══ Source data
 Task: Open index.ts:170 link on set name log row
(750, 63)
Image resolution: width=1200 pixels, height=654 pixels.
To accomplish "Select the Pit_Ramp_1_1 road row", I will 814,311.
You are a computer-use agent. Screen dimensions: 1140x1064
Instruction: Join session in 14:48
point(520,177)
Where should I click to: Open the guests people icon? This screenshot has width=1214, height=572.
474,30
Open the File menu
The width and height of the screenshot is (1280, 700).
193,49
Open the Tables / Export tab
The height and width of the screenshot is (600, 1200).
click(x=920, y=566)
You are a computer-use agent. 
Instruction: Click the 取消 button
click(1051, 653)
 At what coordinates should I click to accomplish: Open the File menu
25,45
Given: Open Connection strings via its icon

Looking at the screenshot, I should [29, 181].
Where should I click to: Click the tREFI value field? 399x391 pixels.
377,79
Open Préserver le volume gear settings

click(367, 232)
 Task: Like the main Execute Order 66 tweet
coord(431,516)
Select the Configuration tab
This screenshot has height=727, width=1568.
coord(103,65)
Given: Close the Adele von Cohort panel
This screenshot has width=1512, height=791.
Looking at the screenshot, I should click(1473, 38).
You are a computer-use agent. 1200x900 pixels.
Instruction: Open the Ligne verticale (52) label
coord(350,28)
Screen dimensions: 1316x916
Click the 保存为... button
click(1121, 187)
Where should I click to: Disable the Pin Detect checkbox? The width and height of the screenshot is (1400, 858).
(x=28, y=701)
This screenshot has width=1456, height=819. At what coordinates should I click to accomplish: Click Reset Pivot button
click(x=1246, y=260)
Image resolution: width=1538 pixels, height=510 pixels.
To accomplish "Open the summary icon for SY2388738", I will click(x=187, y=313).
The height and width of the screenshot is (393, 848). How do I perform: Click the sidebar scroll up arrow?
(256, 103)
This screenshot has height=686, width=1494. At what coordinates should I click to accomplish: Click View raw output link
════
Exercise instructions
Using the records above, copy each line that contains "resolution".

Answer for this exercise
Image resolution: width=1200 pixels, height=654 pixels.
Image resolution: width=1538 pixels, height=510 pixels.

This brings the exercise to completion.